NOW, THEREFORE, the County and the Escrow Agent, each intending to
be bound legally, covenant and agree as follows:
1. The Escrow Agent acknowledges to the County that the County,
simultaneously with the execution and delivery of this Agreement, has deposited
or caused to be deposited with the Escrow Agent the Authorized Escrow Investments
described in detail in Exhibit "A", which is attached hereto and is made part
hereof (the "Obligations"), together with certain cash, if any, in the amount set
forth in Exhibit "A".
2. The Escrow Agent acknowledges to the County that the Obligations
and the cash referred to in Paragraph 1 are held in trust by the Escrow Agent in
the name of the County and shall be subject to withdrawal and/or collection only
- 6 -
SECOND DRAFT - November 23, 1992
by the Escrow Agent, for application for proper purposes provided for in this
Agreement.
3. The County represents that the Obligations, including the
interest to be earned thereon, and the cash, if any, referred to in Paragraph 1
hereof will be sufficient for the following purposes at the following times:
(a) Payment of the interest due on the
Refunded 1985 Bonds in accordance with terms thereof and
of the Series 1985 Bonds Enabling Resolution on March 1
and September 1 of each of the years 1993 through 1995,
both inclusive;
(b) Payment on September 1 of each of the
years 1993 through 1995, both inclusive, of the
principal of the Refunded Series 1985 Bonds stated to
mature on each such date, in accordance with terms
thereof and of the Series 1985 Bonds Enabling
Resolution;
(c) Payment on September 1, 1995, of the
redemption price of the Refunded Series 1985 Bonds that
are stated to mature after September 1, 1995, which the
County heretofore has elected to redeem on such date, in
accordance with terms thereof and of the Series 1985
Bonds Resolution;
- 7 -
SECOND DRAFT - November 23, 1992
(d) Payment of the interest due on the
Series 1987 Bonds in accordance with terms thereof and
of the Series 1987 Bonds Enabling Resolution on March 1
and September 1 of each of the years 1993 through 1997,
both inclusive;
(e) Payment on September 1 of each of the
years 1993 through 1997, both inclusive, of the
principal of the Series 1987 Bonds stated to mature on
each such date, in accordance with terms thereof and of
the Series 1987 Bonds Enabling Resolution;
(f) Payment on September 1, 1997, of the
redemption price of the Series 1987 Bonds that are
stated to mature after September 1, 1997, which the
County heretofore has elected to redeem on such date in
accordance with terms thereof and of the Series 1987
Bonds Resolution;
(g) Payment of the fees of the Escrow Agent
relating to the administration of this Agreement, in the
amounts, if any, set forth in Exhibit "B", which is
attached hereto and made part hereof; and
(h) Payment of the fees of the Paying Agent
relating to the retirement of the Refunded Series 1985
- 8 -
SECOND DRAFT - November 23, 1992
Bonds and the Series 1987 Bonds, in the amounts and on
the dates set forth in Exhibit "B".
4. The County represents that the money required for payment of the
interest and principal with respect to the Refunded Series 1985 Bonds and the
Series 1987 Bonds in accordance with the provisions of Paragraph 3 on certain
dates shall be the amounts set forth in Exhibit "B", which is attached hereto and
which hereby is made a part hereof (excluding, however, any amounts therein
identified as being available for the payment of fees and expenses of the Paying
Agent and the Escrow Agent as escrow agent hereunder).

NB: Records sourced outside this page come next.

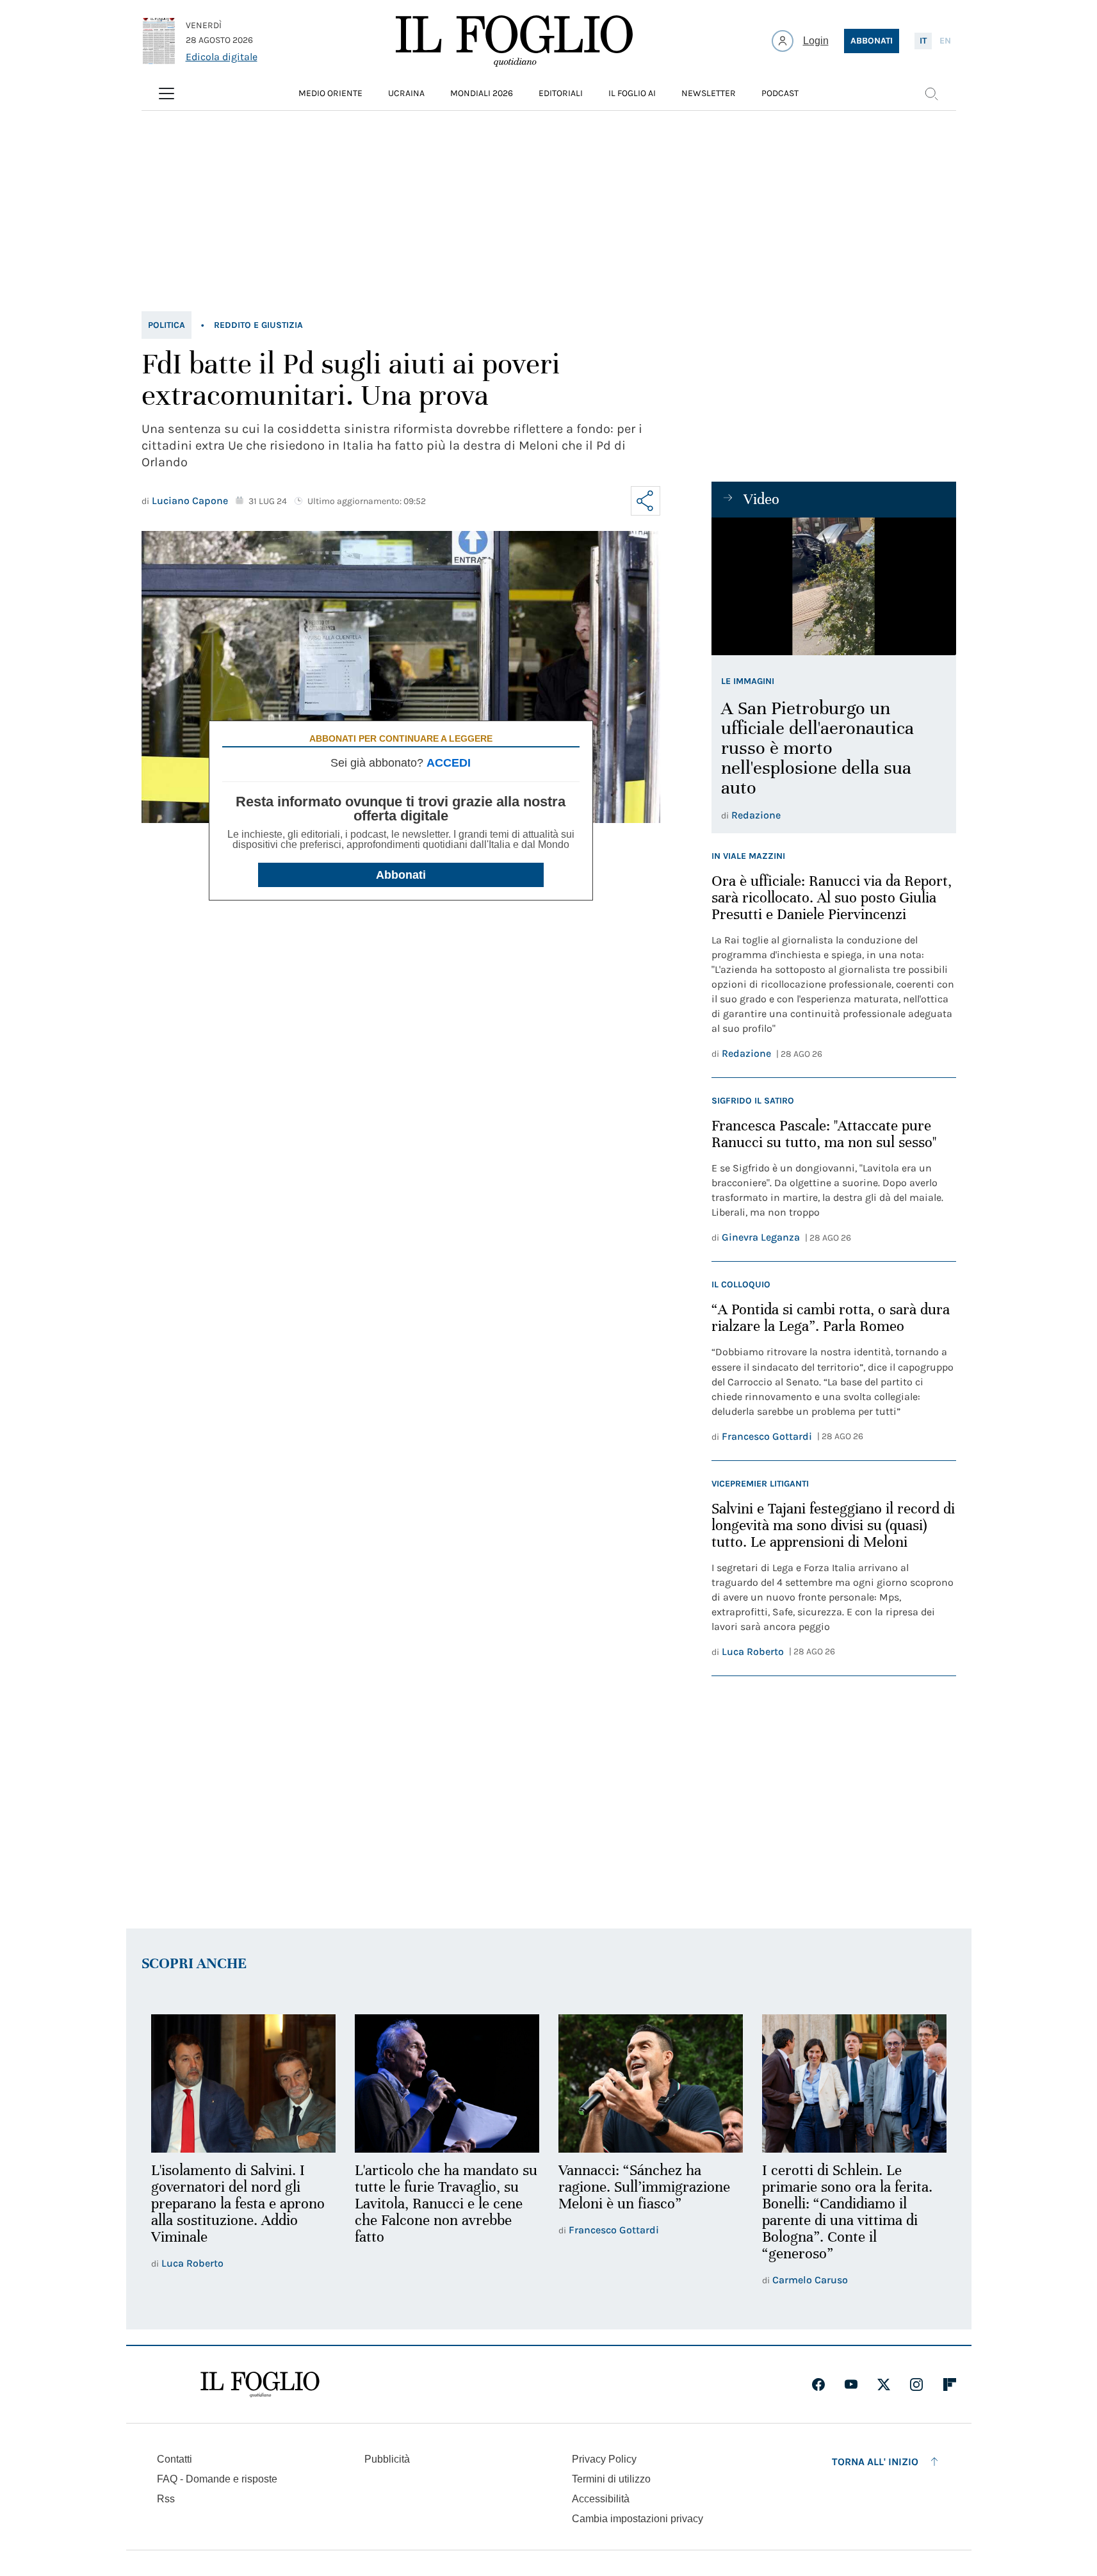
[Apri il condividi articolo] (645, 501)
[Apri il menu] (166, 93)
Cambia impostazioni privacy (637, 2519)
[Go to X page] (883, 2384)
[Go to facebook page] (818, 2384)
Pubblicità (387, 2459)
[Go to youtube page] (851, 2384)
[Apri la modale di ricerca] (931, 93)
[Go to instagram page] (916, 2384)
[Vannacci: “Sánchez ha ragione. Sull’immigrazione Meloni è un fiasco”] (650, 2083)
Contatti (174, 2459)
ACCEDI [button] (449, 762)
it (923, 40)
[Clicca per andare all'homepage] (260, 2384)
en (945, 40)
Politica (166, 325)
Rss (166, 2498)
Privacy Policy (604, 2459)
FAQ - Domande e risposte (217, 2479)
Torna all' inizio (875, 2462)
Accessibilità (601, 2498)
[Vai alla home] (514, 41)
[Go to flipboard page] (949, 2384)
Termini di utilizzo (611, 2479)
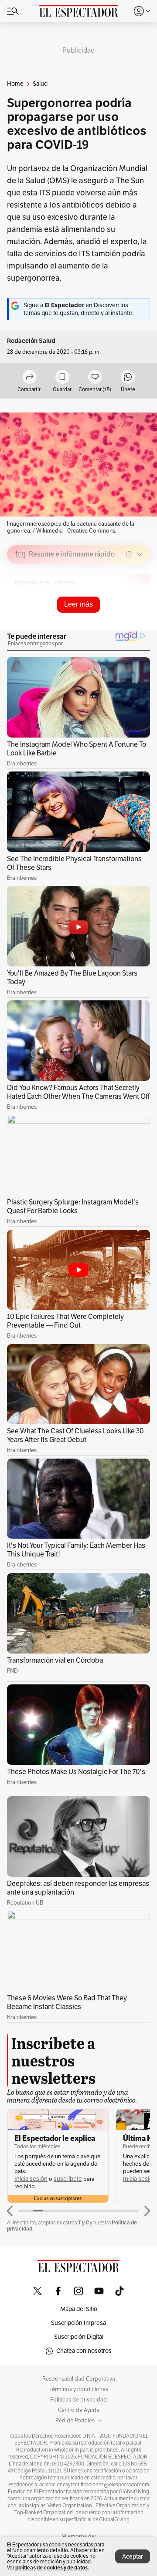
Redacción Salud (31, 341)
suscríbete (68, 2179)
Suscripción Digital (78, 2337)
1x (140, 615)
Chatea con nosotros (84, 2351)
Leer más (78, 604)
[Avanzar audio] (127, 616)
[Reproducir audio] (20, 604)
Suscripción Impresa (78, 2323)
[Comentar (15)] (95, 377)
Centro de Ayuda (78, 2410)
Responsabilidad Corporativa (78, 2379)
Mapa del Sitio (78, 2309)
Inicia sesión (31, 2179)
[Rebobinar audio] (113, 616)
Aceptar (132, 2556)
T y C (83, 2222)
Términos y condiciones (78, 2389)
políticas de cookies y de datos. (52, 2567)
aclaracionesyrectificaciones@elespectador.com (94, 2485)
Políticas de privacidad (78, 2400)
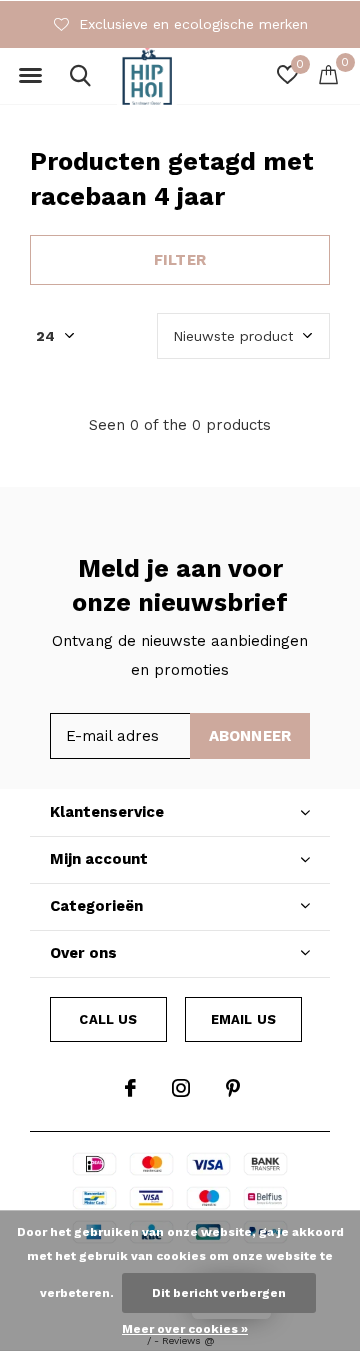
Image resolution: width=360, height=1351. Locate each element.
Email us (243, 1019)
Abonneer (250, 736)
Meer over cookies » (185, 1329)
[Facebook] (130, 1088)
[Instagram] (181, 1088)
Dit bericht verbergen (219, 1293)
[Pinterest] (233, 1088)
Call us (108, 1019)
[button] (30, 76)
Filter (180, 260)
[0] (328, 74)
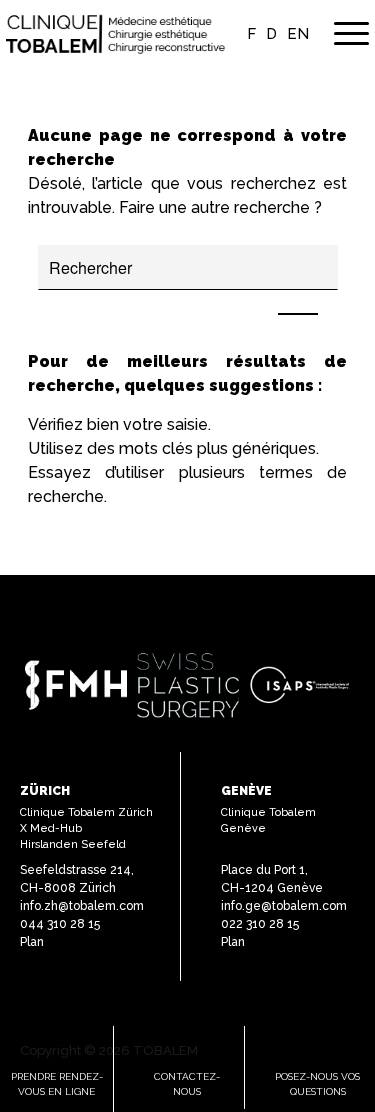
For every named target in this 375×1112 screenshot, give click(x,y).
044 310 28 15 (60, 924)
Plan (32, 942)
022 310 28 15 (260, 924)
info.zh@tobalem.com (82, 906)
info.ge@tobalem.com (284, 906)
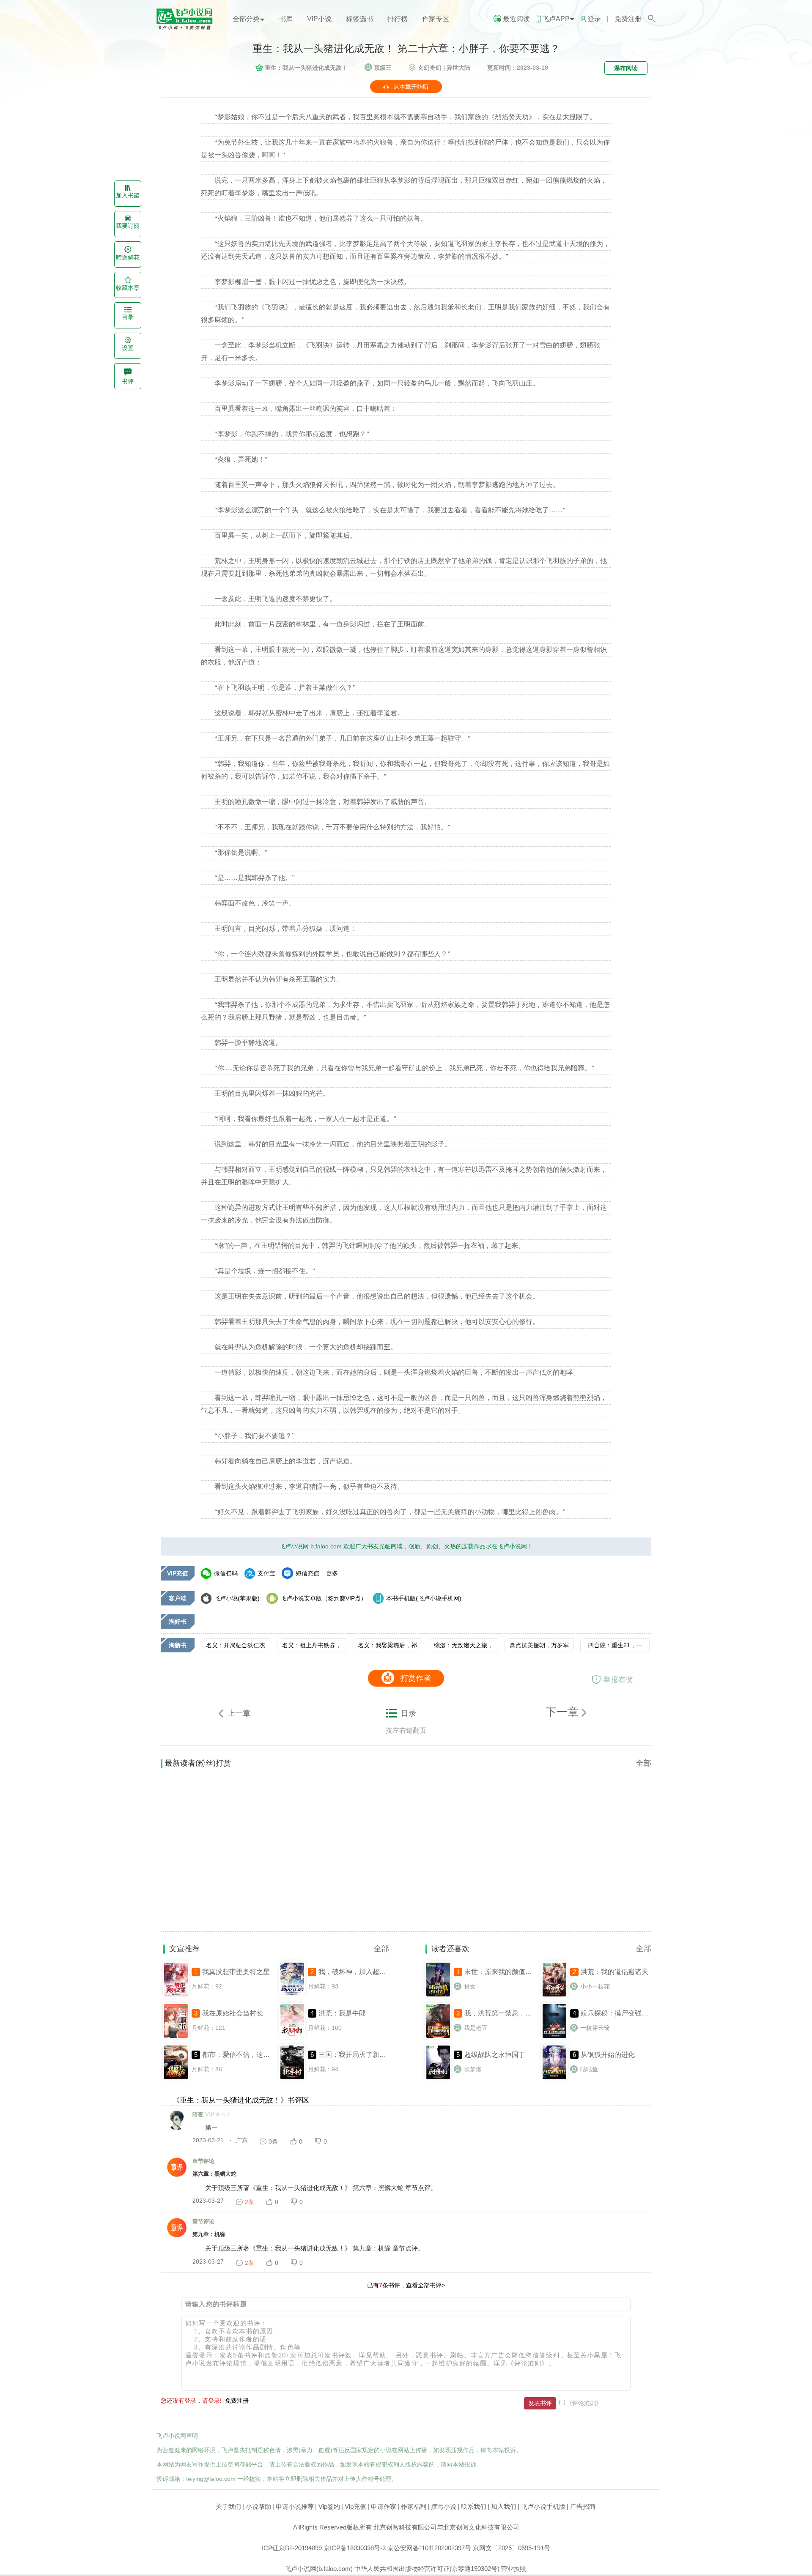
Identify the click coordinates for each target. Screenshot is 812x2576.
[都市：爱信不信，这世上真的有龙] (176, 2078)
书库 (286, 18)
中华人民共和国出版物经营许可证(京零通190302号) (426, 2568)
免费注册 (628, 18)
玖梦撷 (473, 2069)
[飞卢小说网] (188, 27)
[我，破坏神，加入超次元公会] (292, 1995)
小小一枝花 (595, 1986)
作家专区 (435, 18)
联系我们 (473, 2506)
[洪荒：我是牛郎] (292, 2037)
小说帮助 (258, 2506)
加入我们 (503, 2506)
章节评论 (203, 2161)
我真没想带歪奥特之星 (236, 1971)
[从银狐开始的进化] (554, 2078)
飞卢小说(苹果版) (237, 1598)
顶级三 (383, 67)
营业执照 (513, 2568)
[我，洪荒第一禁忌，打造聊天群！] (438, 2037)
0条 (273, 2141)
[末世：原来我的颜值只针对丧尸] (438, 1995)
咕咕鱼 (589, 2069)
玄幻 (430, 67)
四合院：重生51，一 (615, 1645)
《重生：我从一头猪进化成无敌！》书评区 (241, 2100)
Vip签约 (329, 2506)
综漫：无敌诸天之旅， (463, 1645)
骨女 (470, 1986)
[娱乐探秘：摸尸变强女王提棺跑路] (554, 2037)
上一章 (239, 1713)
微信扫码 (226, 1573)
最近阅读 (516, 18)
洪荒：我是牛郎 (342, 2013)
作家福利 (413, 2506)
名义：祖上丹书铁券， (311, 1645)
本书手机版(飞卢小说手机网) (423, 1598)
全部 (643, 1763)
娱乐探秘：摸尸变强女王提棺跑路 (631, 2013)
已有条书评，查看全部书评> (406, 2285)
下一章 (564, 1712)
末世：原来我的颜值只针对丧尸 (511, 1971)
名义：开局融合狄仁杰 (235, 1645)
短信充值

5. The Escrow Agent covenants and agrees to transfer to the Paying
Agent, by Federal funds wire transfer or such other means as is acceptable to the
Paying Agent, money in the amounts and on the dates set forth in Exhibit "B" and
identified as the funds required to meet the "Combined Defeasance Requirements"
with respect to the Refunded Series 1985 Bonds and the Series 1987 Bonds
(excluding, however, any amounts identified in such Exhibit as being available
for the payment of the fees and expenses of the Escrow Agent as escrow agent
hereunder, which may be withdrawn by the Escrow Agent in the amounts and on the
dates set forth in such Exhibit in payment of any such fees and expenses then due
and payable), such money being all or a portion, as applicable, of the matured
principal and interest of the Obligations and of the cash, if any, referred to
in Paragraph 1.
- 9 -
SECOND DRAFT - November 23, 1992
6. The County authorizes and directs the Escrow Agent, in behalf of
the County, to do all acts and things that shall be necessary or desirable, from
time to time, to effectuate the withdrawal and/or collection of the principal and
interest of the Obligations, as such shall become due and payable; and, in
connection therewith, the County covenants and agrees to execute and to deliver
any additional documents and/or to perform any other acts that may be required
from time to time.
7. The County covenants and agrees to pay to the Escrow Agent, from
time to time, the agreed compensation or, if there shall be no prior agreement
as to compensation, reasonable compensation, for services performed and duties
and responsibilities assumed by the Escrow Agent pursuant to this Agreement,
together with all actual expenses and disbursements incurred by the Escrow Agent
in connection with such services performed and duties and responsibilities
assumed, to the extent that the same has not been provided for under Paragraph
3.
8. Records of the Escrow Agent related to this Agreement and the
performance of duties and responsibilities assumed by the Escrow Agent pursuant
to this Agreement shall be open to inspection by the County and/or its duly
authorized agents and/or representatives, at reasonable times, upon reasonable
request.
9. The County and the Escrow Agent agree that the County shall be
permitted to substitute other Authorized Escrow Investments for the Obligations
10 -
SECOND DRAFT - November 23, 1992
referred to in Paragraph 1 (whereupon the term "Obligations" shall include such
substituted obligations), but only upon receipt of the following:
(a) an Opinion of a nationally recognized bond counsel firm
that the obligations so substituted are of the type that are
permitted to be held under and pursuant to this Agreement for the
purposes contemplated hereby and to the effect that such
substitution has no adverse effect upon the exclusion of interest on
the Series 1992 Bonds from gross income of the holders thereof for
federal income tax purposes; and
(b) a Certificate of an independent certified public
accountant verifying that the funds on deposit after such
substitution will be sufficient and available to pay the remaining
principal of and interest on the Refunded Series 1985 Bonds and the
Series 1987 Bonds as and to the extent contemplated by Paragraph 3.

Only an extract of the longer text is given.